If you or your child are become entangled in the juvenile court system, you may be concerned as to how this will affect his or her life longer-term. Like an adult (over 18) who commits a crime, there are repercussions that could persist long after his or her 18th birthday, sometimes called “collateral consequences.”
What Is A Juvenile?
As of December 2019, anyone under the age of 18 is considered a juvenile. The state’s “Raise The Age” initiative took 16- and 17-year old out of the adult court for most misdemeanors and moved them into the juvenile justice system. So now this age group has the chance for a “clean slate” at the age of 18, and the chance to start over, just as if they were 15 and under.
Additionally, the juvenile justice system in North Carolina (as is in most of the US) focuses on rehabilitation, rather than retribution, although incarceration figures into both. Youths are sent to “correctional facilities” rather than prisons. The idea is that the juveniles will be re-educated to become productive members of society, rather than continually cycling through the criminal justice system.

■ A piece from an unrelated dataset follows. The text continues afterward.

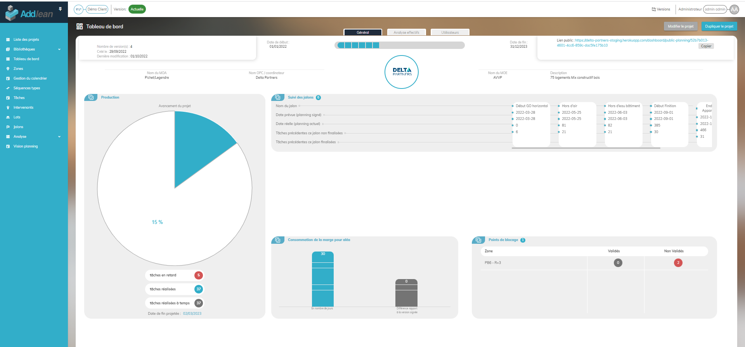Click the Points de blocage panel icon
Viewport: 745px width, 347px height.
(x=478, y=240)

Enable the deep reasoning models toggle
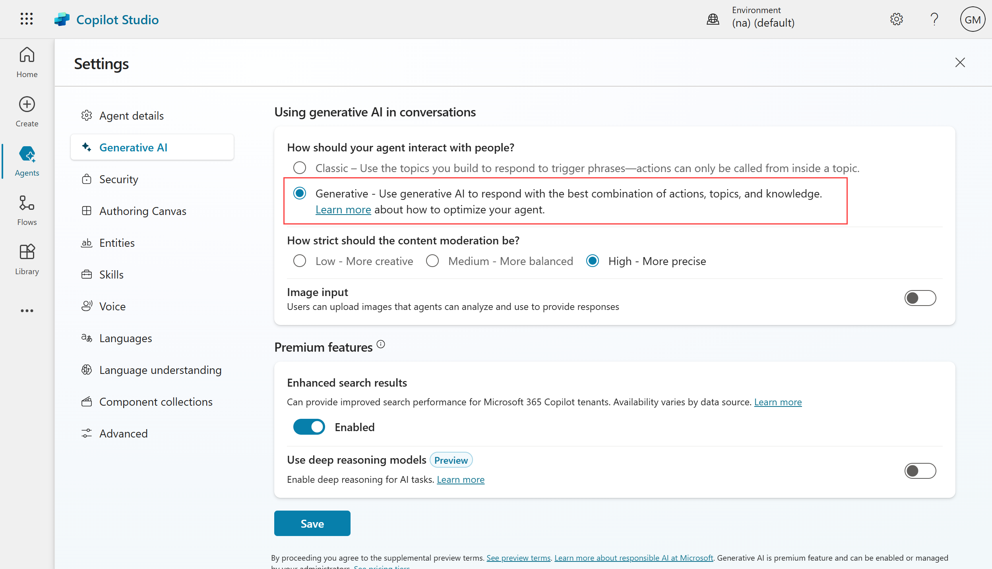[x=920, y=471]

It’s no secret that juvenile males are more likely to commit crimes than females, and they are arrested more often than females. Juveniles don’t always make the best decisions, particularly quick decisions.
Going through the juvenile justice system is expensive for parents, and if they are unable to pay the high-dollar costs of fines and rehabilitation, the charges may follow him or her into adulthood. Because the individual lacks the education, he or she may find themselves unable to find anything but low-paying employment.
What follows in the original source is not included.